Rewrite the rows from the line with "You are a computer-use" through the end of the rows, changing "bell" to "alarm" and keeping everything else the same. Give back only those lines, without the pictures.

··· SUPPLIED ENTRIES ···

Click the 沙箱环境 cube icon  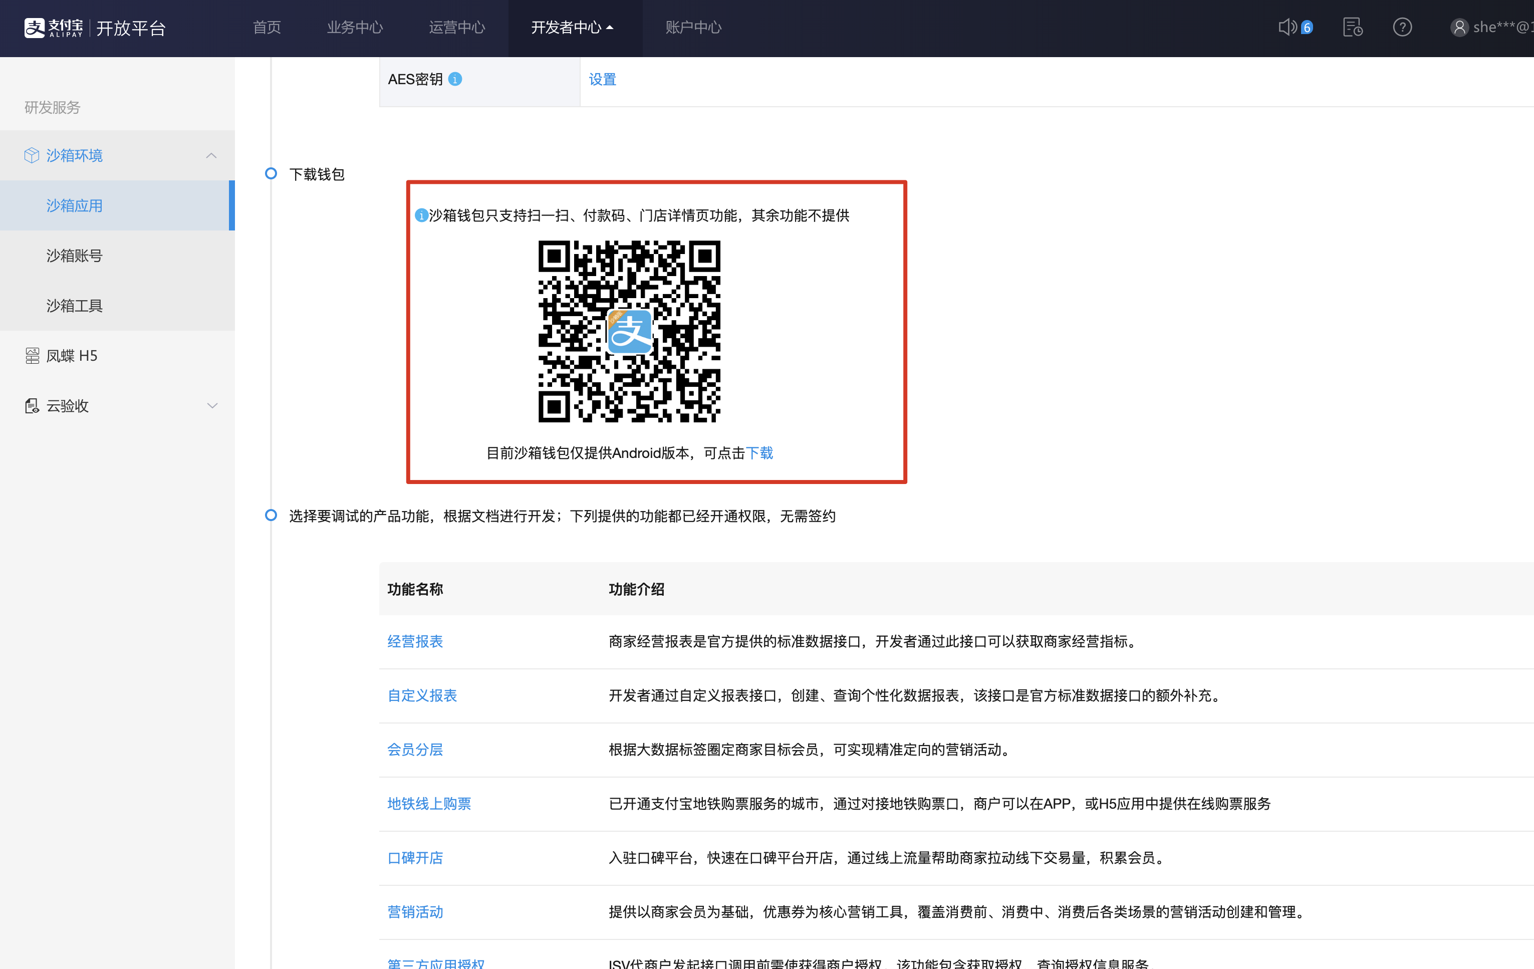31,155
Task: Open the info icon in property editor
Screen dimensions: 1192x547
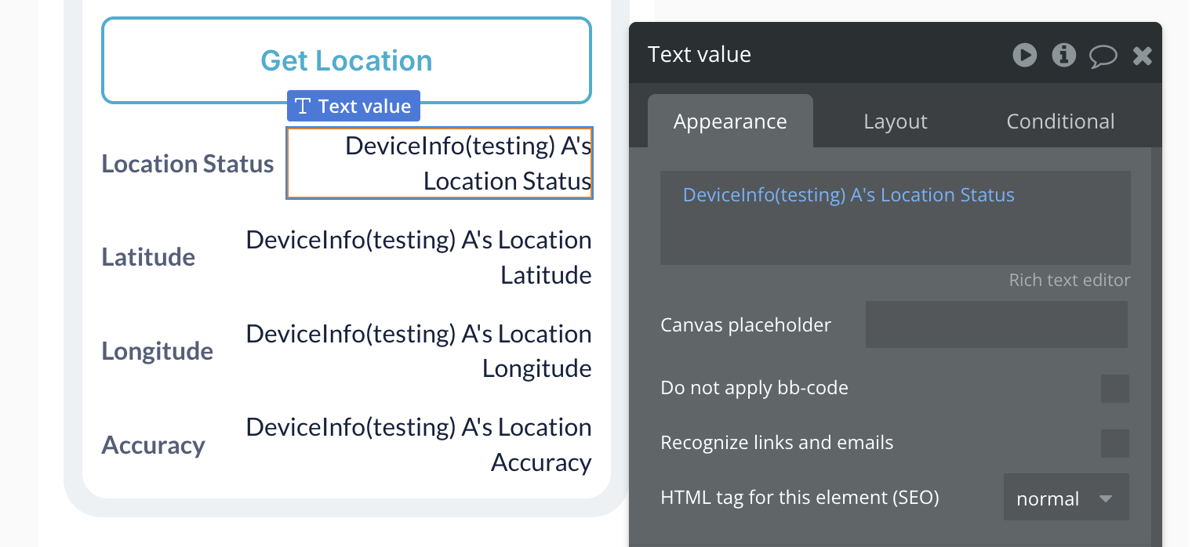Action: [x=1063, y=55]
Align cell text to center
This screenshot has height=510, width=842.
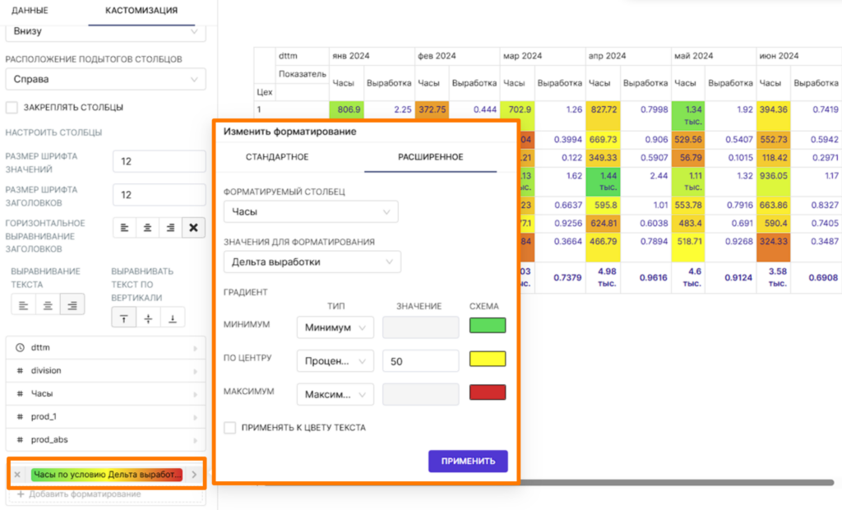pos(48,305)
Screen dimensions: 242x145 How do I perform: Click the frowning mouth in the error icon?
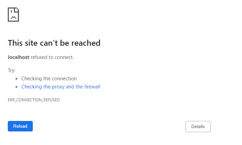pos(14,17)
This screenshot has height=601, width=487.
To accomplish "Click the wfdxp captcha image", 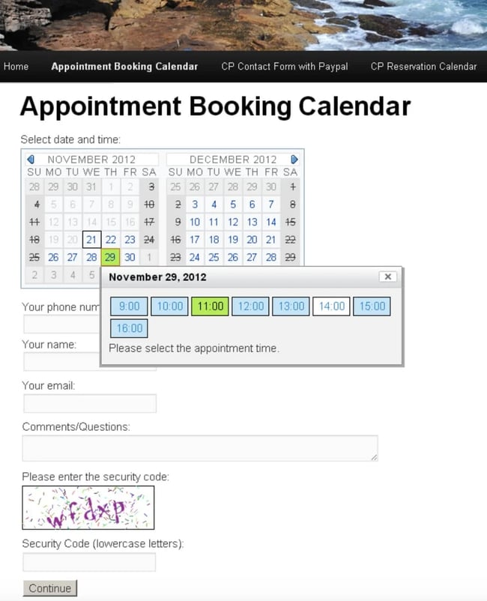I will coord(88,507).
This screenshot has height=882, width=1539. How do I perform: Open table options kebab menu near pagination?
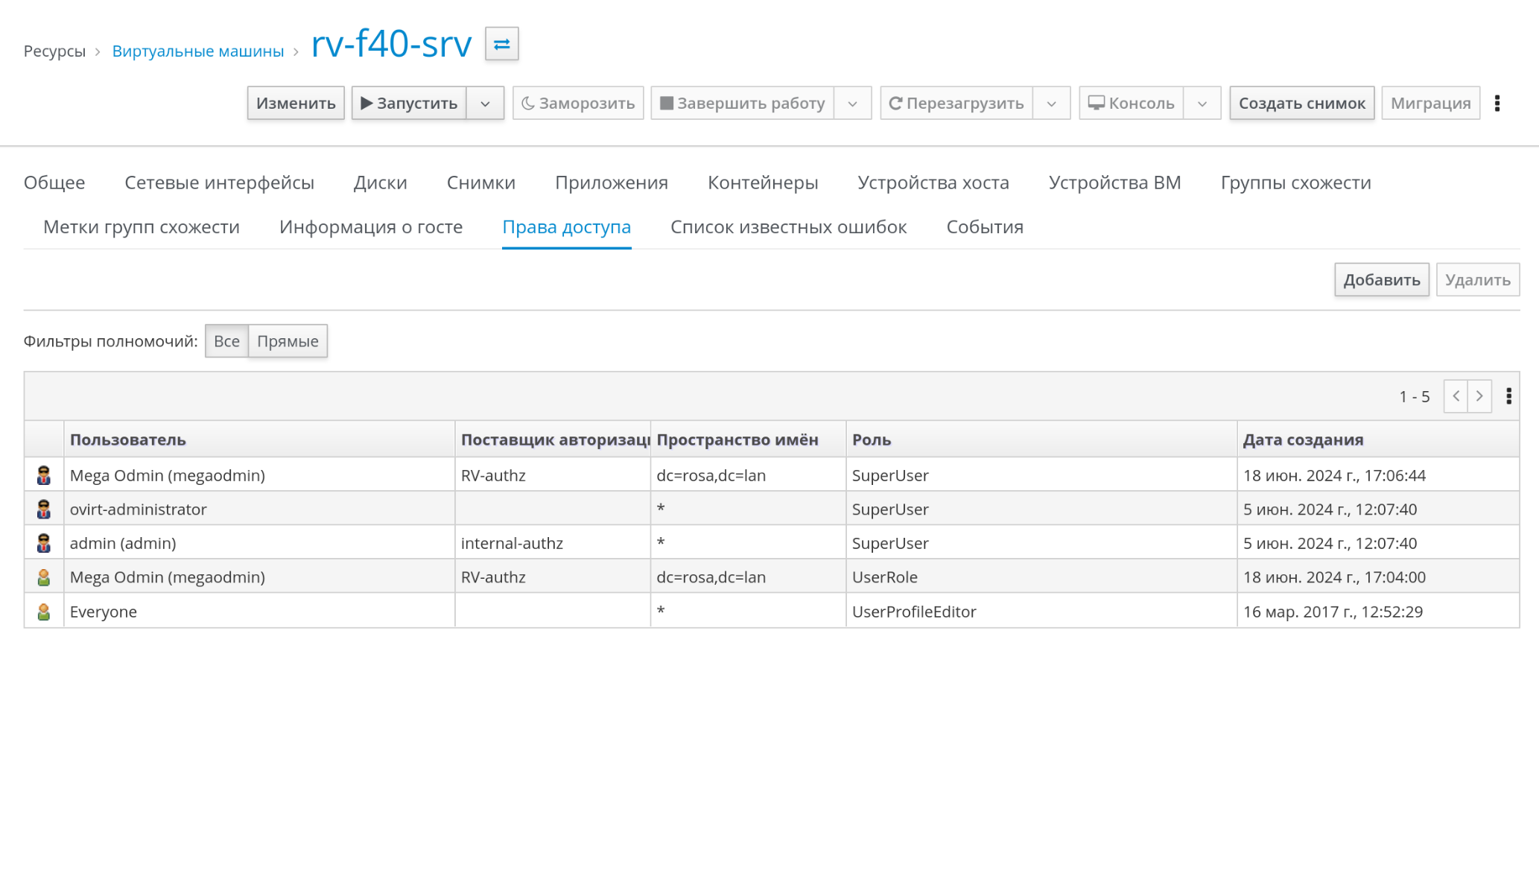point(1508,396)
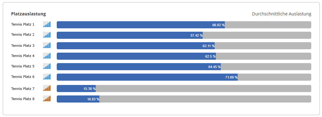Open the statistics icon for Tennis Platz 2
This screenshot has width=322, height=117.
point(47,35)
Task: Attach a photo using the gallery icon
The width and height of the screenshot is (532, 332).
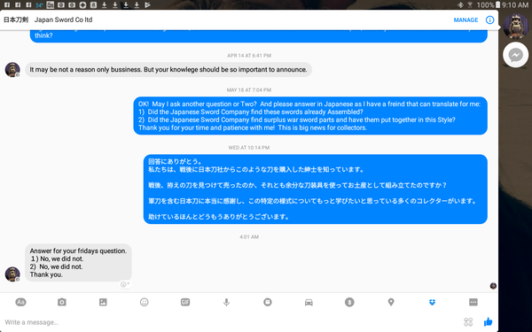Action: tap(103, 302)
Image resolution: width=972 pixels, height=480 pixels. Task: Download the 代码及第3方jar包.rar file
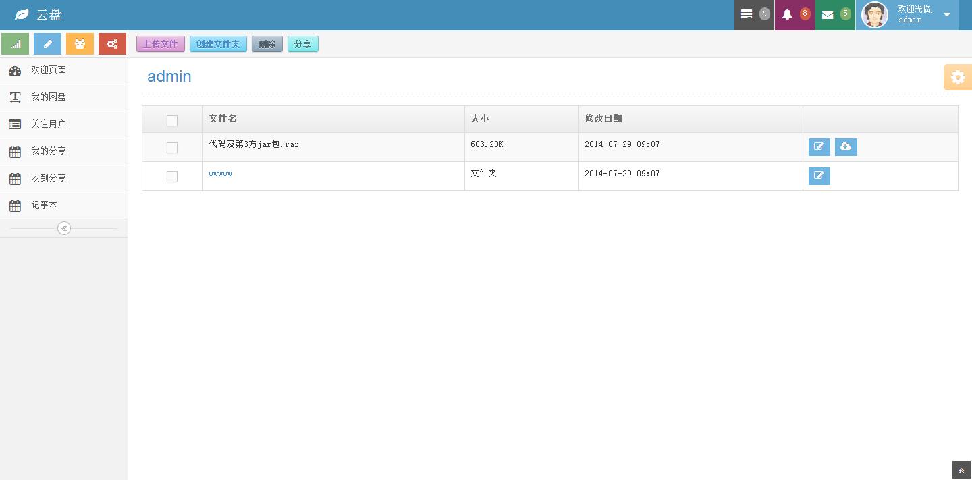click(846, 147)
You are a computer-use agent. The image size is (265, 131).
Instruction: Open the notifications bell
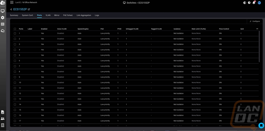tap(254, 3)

···

CORRECT RESPONSE:
You are a computer-use agent. The image size is (265, 131).
Instruction: Open the notifications alarm
tap(254, 3)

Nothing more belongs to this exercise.